### Dokumen

········

Pelatihan Pengembangan Buah Unggulan Indonesia
SIBOLANGIT - Anggota Komisi X DPR RI dari Fraksi PDI Perjuangan dr Sofyan Tan mengingatkan agar petani buah jangan lagi mengkonversi lahannya untuk tanaman sawit. Karena ke depan petani-petani buah akan lebih sejahtera hidupnya dengan pengembangan buah unggulan nusantara melalui revolusi oranye.
"Ini saatnya petani-petani buah kaya dan sejahtera dengan pengembangan bibit buah unggulan nusantara," kata Sofyan Tan saat memberikan sambutan pada pembukaan Pelatihan Pengembangan Buah Unggulan Indonesia ; Startup Pengembangan Industri Bibit Buah Nusantara untuk Mendukung Program Nasional Revolusi Oranye di Hotel The Hill, Sibolangit, Sabtu, 4 Agustus 2018.
Kegiatan yang diselenggarakan berkat kerjasama Kemenristekdikti dan Pusat Kajian Hortikultura Tropika - LPPM Institut Pertanian Bogor (IPB) ini diikuti 100 petani buah dan sayuran dari Deliserdang. Setiap peserta akan diberikan bibit buah nusantara ungulan yakni alpukat, durian dan jambu kristal. Para peneliti dari IPB juga memberikan pembekalan dan pelatihan bagaimana bisa mengembangkan dan memproduksi bibit buah unggulan tersebut agar dapat menjadi buah produksi yang sangat menguntungkan.
Sofyan Tan menjelaskan kondisi permasalahan sebelumnya mengapa petani buah masih belum sejahtera. Berdasarkan data penelitian dan pengembangan pertanian yang pernah dirilis Bdan Pusat Statistik (BPS), ada pengurangan jumlah lahan pertanian buah dan produksi buah setiap tahunnya. Pada 2015 ke 2016 ada penurunan luas tanam pertanian buah dari 27.705 hektar menjadi 25.550 hektar dan berakibat menurunnya produktivitas buah dari 1.347.286 ton menjadi 1.143.362 ton.
"Penurunan ini terjadi karena petani banyak beralih tanam sawit dan karet coklat. Pohon buah yang memiliki kayu seperti durian dan manggis ditebangi untuk dijual," ungkap Sofyan Tan.
Masa lah lain adalah serbuan buah-buahan impor yang tinggi jumlahnya.Hingga awal 2018 pasokan buah impor di Sumut menjadi 51.092 ton naik 48,19% dibanding 2017 berjumlah 34.476 ton. "Kita kalah dengan buah impor karena penampilan buahnya lebih bersih dan menarik," ujar Sofyan Tan.

········

### Data Tersedia
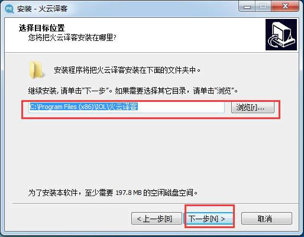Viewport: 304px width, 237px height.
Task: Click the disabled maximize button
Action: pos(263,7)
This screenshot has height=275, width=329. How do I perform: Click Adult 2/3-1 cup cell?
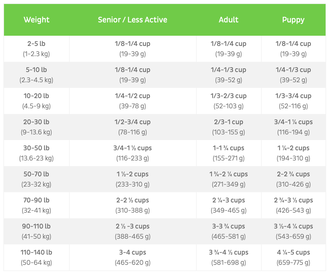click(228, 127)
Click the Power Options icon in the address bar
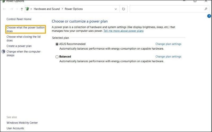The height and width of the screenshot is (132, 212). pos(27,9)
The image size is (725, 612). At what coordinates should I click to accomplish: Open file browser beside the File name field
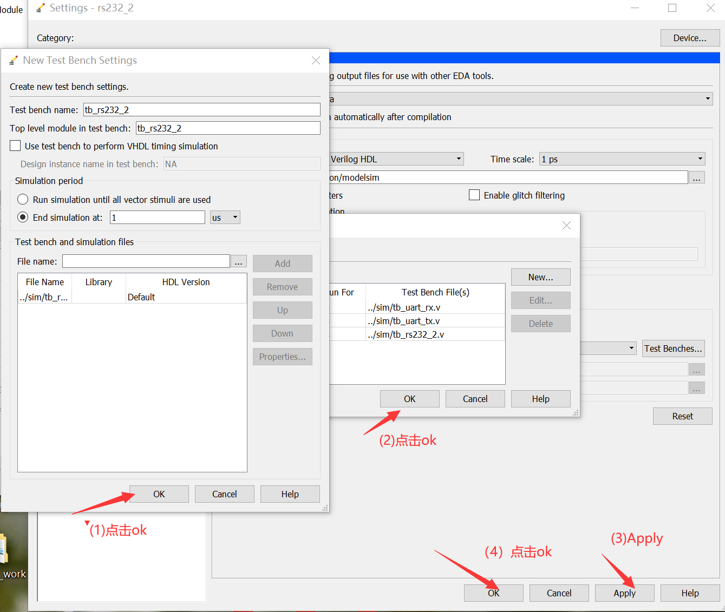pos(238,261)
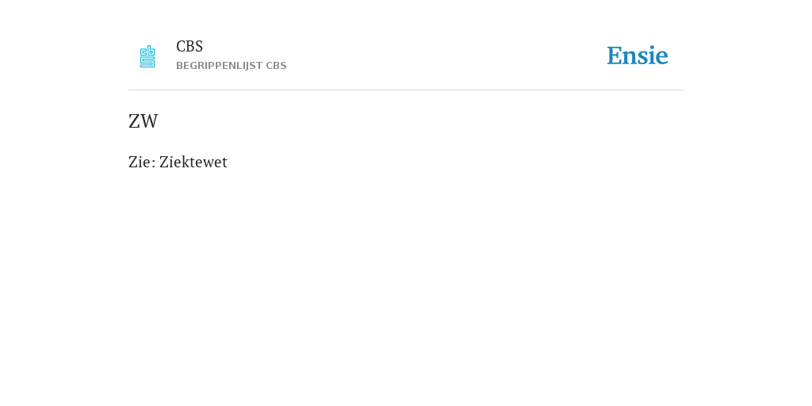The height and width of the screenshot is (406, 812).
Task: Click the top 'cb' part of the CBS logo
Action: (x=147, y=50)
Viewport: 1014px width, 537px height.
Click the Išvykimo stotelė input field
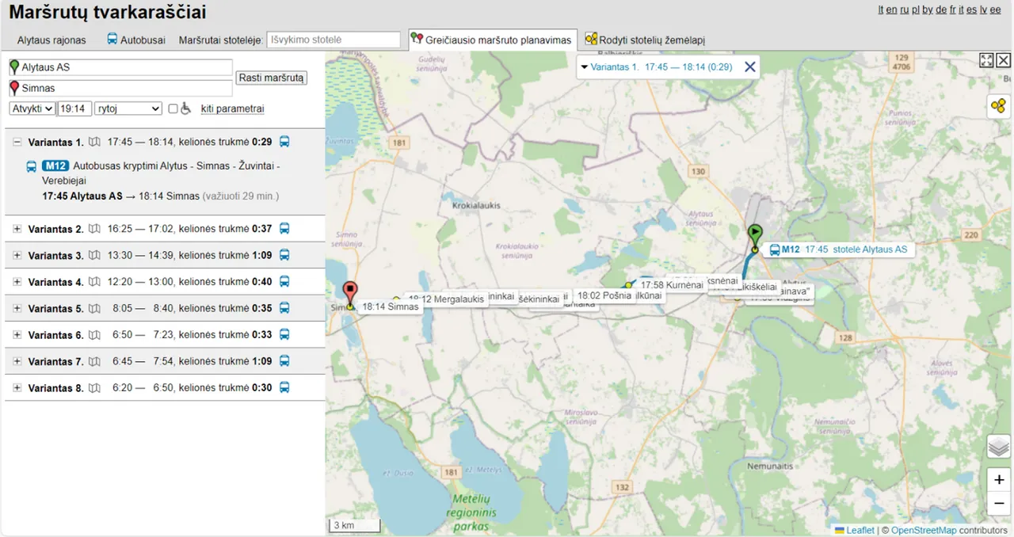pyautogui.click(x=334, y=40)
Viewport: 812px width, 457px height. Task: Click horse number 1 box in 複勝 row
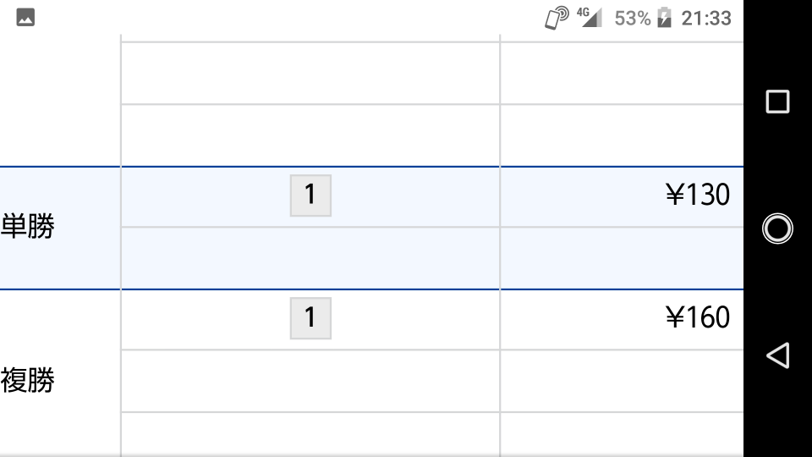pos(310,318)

········

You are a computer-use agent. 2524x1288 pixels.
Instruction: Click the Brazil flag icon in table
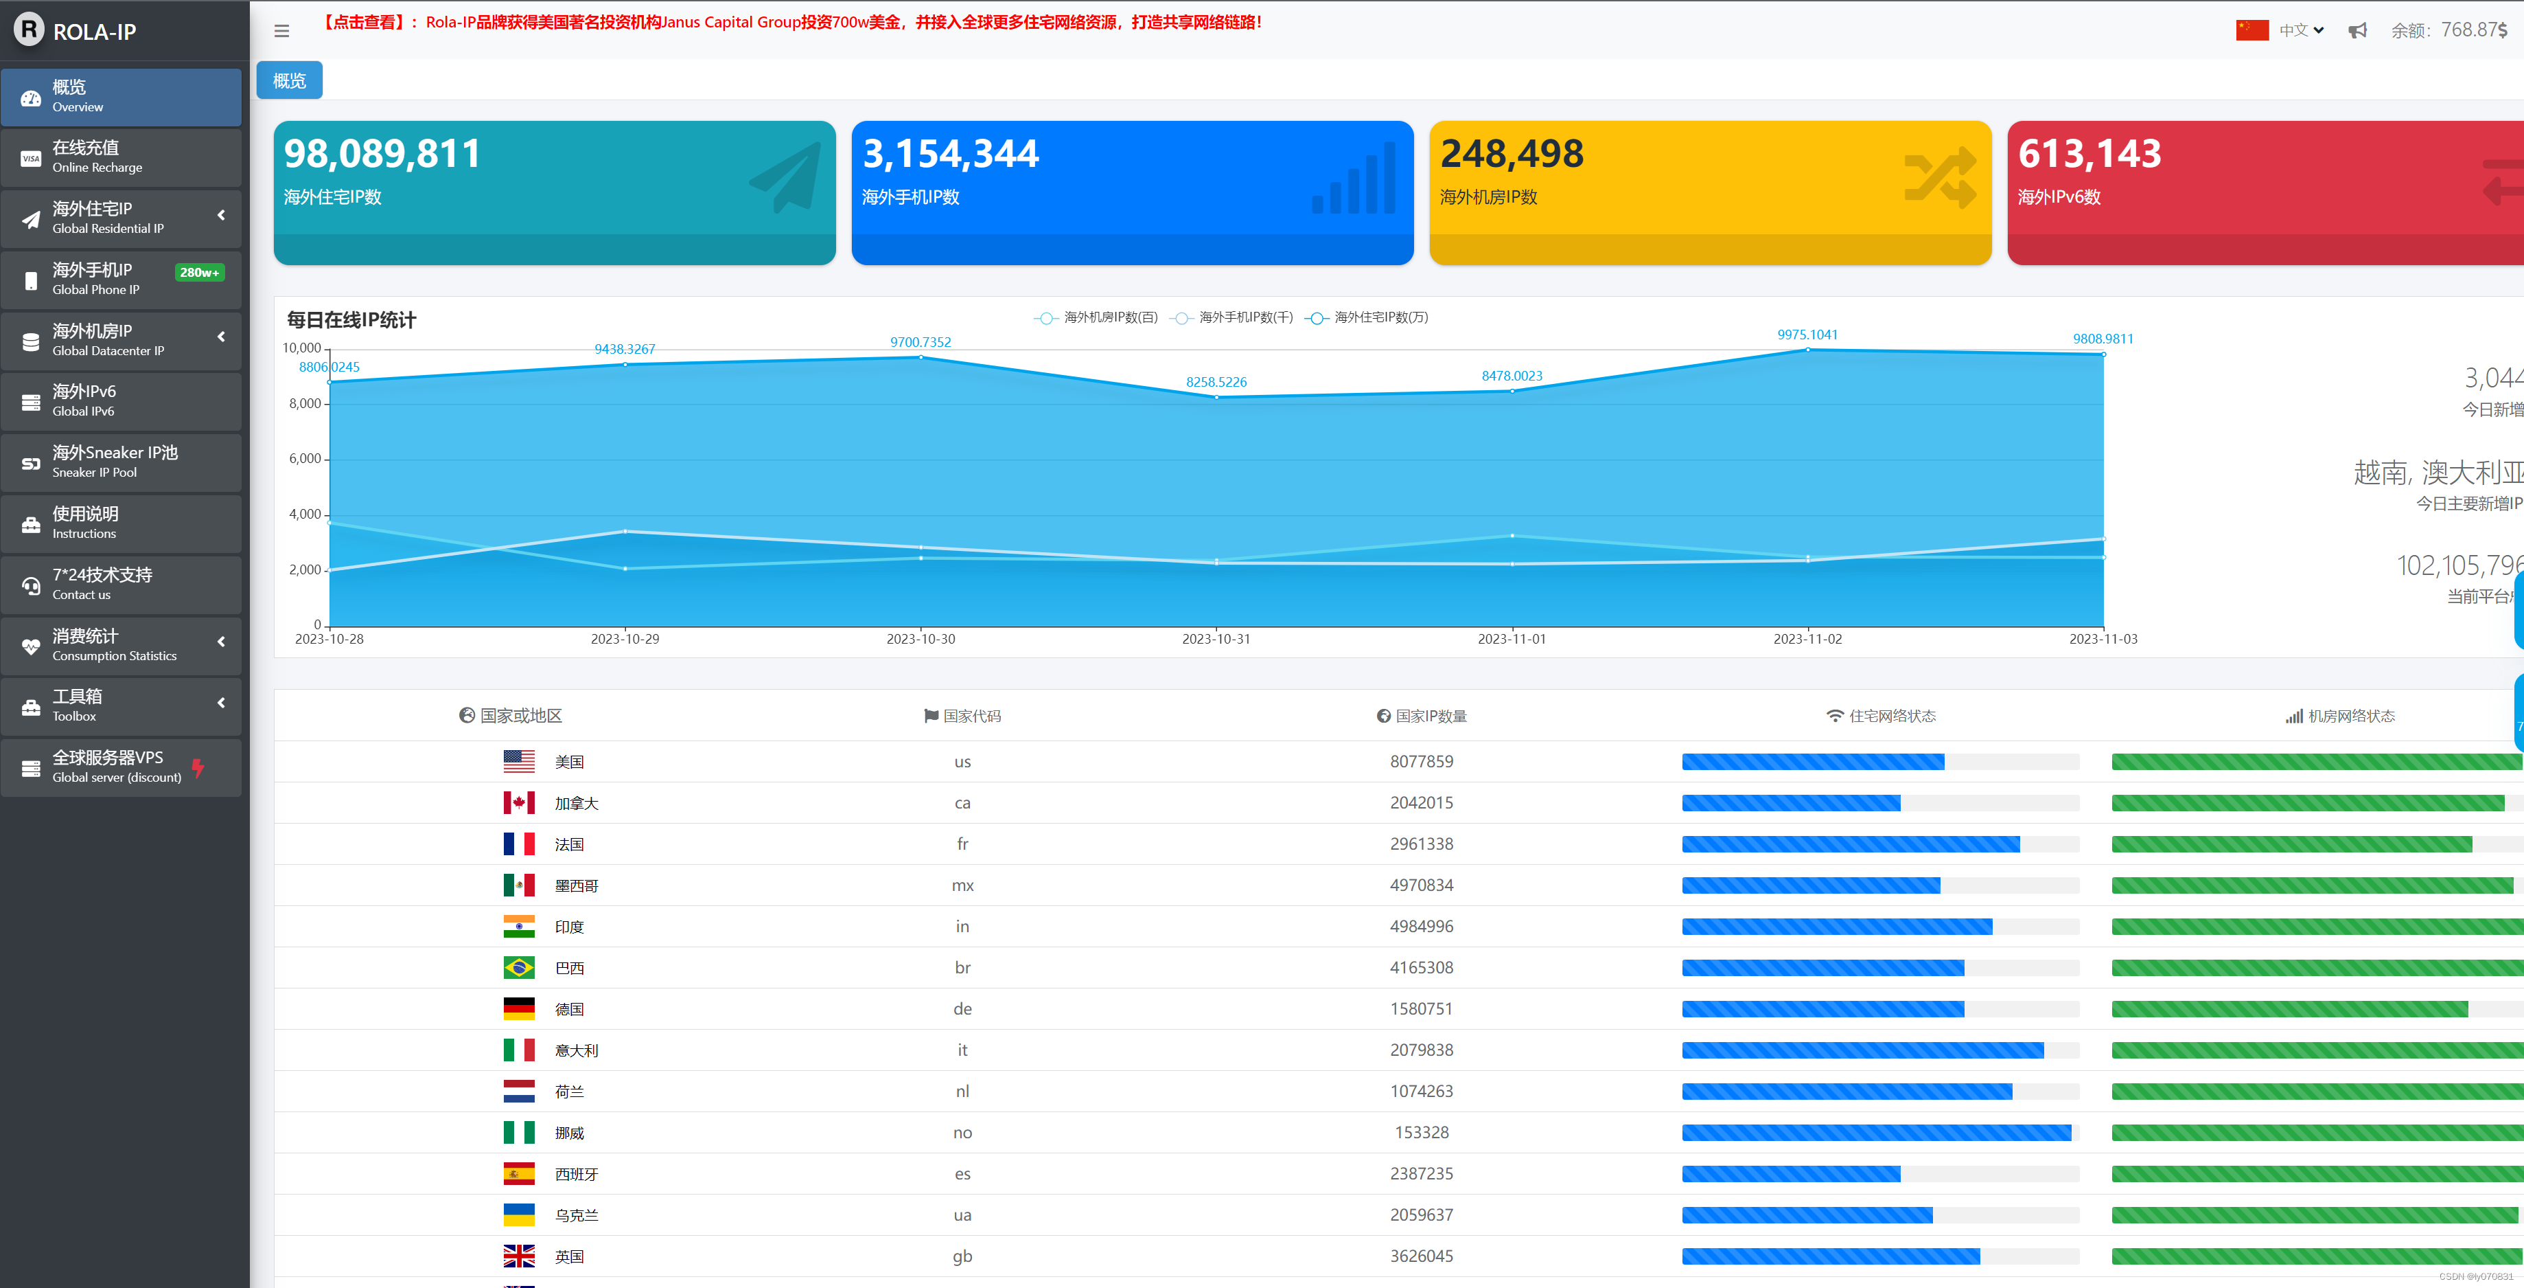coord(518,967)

········

### Tugas Latihan
1 > Salin bagian dari berita pelatihan buah unggulan, dimulai dengan "Sofyan Tan menjelaskan" dan berlanjut sampai "ungkap Sofyan Tan.".
2 > Sebutkan semua jenis bibit buah yang menurut berita pelatihan buah unggulan diberikan kepada setiap peserta.
3 > Tuliskan lanjutan berita pelatihan buah unggulan, dimulai setelah kalimat terakhir yang tercantum.

### Hasil Tugas
1 >
Sofyan Tan menjelaskan kondisi permasalahan sebelumnya mengapa petani buah masih belum sejahtera. Berdasarkan data penelitian dan pengembangan pertanian yang pernah dirilis Bdan Pusat Statistik (BPS), ada pengurangan jumlah lahan pertanian buah dan produksi buah setiap tahunnya. Pada 2015 ke 2016 ada penurunan luas tanam pertanian buah dari 27.705 hektar menjadi 25.550 hektar dan berakibat menurunnya produktivitas buah dari 1.347.286 ton menjadi 1.143.362 ton.
"Penurunan ini terjadi karena petani banyak beralih tanam sawit dan karet coklat. Pohon buah yang memiliki kayu seperti durian dan manggis ditebangi untuk dijual," ungkap Sofyan Tan.

2 > Alpukat, durian, dan jambu kristal.

3 >
Namun itu semua masa lalu menurut Sofyan Tan, karena saat ini ada program nasional revolusi oranye dimana para ahli dari perguruan tinggi negeri khususnya IPB sudah digandeng untuk menghasilkan bibit-bibit unggulan buah nusantara seperti hari ini yang akan diserahkan. Sebagai Anggota DPR dirinya ingin memastikan agar bibit jangan sekedar diserahkan lalu ditinggal pergi. Harus ada pelatihan dan pengembangan ke petani bagaimana agar bibit ungguan tersebut bisa berproduksi dengan baik sehingga bisa dimanfaatkan untuk kesejahteraan petani.
"Kita mau lihat nanti begitu ini buah unggulan bagus hasilnya, dan bisa ditanam di sini (Sumut), Saya akan pakai dan beli bibit dari IPB dengan uang sendiri untuk bagi ke petani lain agar petani di sini makmur sejahtera," tantang Sofyan Tan kepada para peneliti dari IPB yang hadir saat itu.
Sofyan Tan sangat antusias petani buah akan menjadi lebih sejahtera ke depannya jika fokus dan sejalan dengan program revolusi oranye pemerintah nasional yakni mengembangkan varietas buah unggul yang sesuai dengan prefensi pasar, pengembangan industri pembibitan yang tepat varietas dan kualitas dengan skala industri. Lalu penerapan teknologi budidaya berbasis kawasan, pengembangan cold chain sistem dalam kegiatan logistik, pengembangan pasar domestik dan ekspor dan tumbuhnya agro industri buah tropis.
Perlu dipahami bahwa pasar konsumsi buah terbesar saat ini adalah kalangan menegah ke atas. Masyarakat sudah semakin sadar pentingnya mengkonsumsi buah setiap hari. Bahkan buah bukan saja untuk untuk kebutuhan kesehatan, tapi juga untuk kebutuhan kecantikan. Karena itu pasarnya semakin meluas dan bergeser ke kalangan menengah ke atas.
Negara lain seperti Singapura sudah memahami kondisi pasar buah. Karena itu mereka ambil bibit pisang unggulan dari Indonesia, dikembangkan dengan riset dan teknologi, dikawinkan secara silang hingga menghasikan pisang yang merah manis, dan kulitnya bersih tanpa bintik hitam dengan harga lima kali lipat dari pisang biasa. Sementara pisang kita meski rasanya masih jauh lebih enak namun kulitnya masih hitam dan kotor sehingga jarang menjadi pilihan masyarakat menengah ke atas meski harganya pun tergolong murah.
Jeruk di Malaysia warnanya cantik-cantik dan menarik meski rasanya masih kalah jauh dibanding jeruk Berastagi. Tapi jeruk Berastagi kulitnya masih belum bersih sehingga kalah bersaing di pasaran.
"Hal seperti ini yang perlu kita terapkan dalam revolusi oranye. Tugas dosen-dosen dan peneliti seperti dari IPB untuk mencarikan menghasilkan bibit-bibit berkualitas untuk disebar dan ditanam petani buah se Indonesia," kata Sofyan Tan.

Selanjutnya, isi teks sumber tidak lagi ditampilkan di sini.